Aim of the exercise: Pull every line with the word "computer" out of the entries below.

Data shown:
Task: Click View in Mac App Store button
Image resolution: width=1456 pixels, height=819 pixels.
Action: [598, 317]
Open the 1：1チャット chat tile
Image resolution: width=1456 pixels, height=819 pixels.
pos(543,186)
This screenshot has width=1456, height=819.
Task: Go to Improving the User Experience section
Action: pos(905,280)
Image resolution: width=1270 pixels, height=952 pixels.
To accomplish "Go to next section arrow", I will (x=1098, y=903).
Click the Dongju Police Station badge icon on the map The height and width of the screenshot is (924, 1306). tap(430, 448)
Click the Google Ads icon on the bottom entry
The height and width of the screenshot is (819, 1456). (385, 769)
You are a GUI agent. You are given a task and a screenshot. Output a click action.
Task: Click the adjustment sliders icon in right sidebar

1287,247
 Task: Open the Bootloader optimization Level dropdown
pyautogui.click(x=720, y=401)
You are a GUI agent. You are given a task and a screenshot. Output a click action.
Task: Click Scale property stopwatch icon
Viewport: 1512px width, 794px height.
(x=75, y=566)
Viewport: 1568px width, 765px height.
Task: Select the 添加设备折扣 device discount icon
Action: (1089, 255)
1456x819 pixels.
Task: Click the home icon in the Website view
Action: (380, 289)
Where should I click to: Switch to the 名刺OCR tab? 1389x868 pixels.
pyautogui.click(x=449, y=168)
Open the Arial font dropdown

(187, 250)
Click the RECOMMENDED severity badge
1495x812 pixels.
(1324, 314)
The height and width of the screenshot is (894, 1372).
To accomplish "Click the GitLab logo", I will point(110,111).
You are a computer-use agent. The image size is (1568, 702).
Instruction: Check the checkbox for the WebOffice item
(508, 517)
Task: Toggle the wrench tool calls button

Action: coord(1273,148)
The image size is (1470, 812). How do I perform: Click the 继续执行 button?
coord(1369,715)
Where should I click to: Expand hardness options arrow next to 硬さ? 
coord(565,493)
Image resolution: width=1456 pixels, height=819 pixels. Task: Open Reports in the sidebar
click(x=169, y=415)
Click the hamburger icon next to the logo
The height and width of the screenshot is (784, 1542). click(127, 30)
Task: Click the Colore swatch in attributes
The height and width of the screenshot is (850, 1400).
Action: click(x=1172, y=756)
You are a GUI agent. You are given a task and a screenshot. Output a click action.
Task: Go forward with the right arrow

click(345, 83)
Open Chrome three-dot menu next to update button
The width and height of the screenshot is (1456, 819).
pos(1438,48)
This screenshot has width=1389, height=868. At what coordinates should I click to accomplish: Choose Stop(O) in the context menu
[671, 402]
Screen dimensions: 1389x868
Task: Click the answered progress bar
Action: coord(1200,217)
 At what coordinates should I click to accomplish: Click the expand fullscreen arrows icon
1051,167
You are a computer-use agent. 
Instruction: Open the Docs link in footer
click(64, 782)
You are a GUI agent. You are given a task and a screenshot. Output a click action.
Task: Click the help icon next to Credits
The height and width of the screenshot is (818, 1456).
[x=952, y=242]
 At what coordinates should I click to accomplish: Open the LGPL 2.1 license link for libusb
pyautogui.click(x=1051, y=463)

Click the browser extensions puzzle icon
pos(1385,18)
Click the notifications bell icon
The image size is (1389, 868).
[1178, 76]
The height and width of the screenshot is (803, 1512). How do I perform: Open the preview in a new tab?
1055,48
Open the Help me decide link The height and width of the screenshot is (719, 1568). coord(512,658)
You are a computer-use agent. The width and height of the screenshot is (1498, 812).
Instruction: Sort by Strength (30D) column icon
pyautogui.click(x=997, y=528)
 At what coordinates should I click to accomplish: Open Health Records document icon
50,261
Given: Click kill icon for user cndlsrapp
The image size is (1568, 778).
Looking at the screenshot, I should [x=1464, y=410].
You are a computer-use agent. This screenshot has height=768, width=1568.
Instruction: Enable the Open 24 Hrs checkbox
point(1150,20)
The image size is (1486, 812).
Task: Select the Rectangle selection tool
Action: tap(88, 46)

Your solution:
You are a computer-use agent. The image size is (1568, 702).
You are a computer-use agent. 
You are a computer-use agent. The width and height of the screenshot is (1498, 812).
You are a computer-use agent. This screenshot has height=768, width=1568.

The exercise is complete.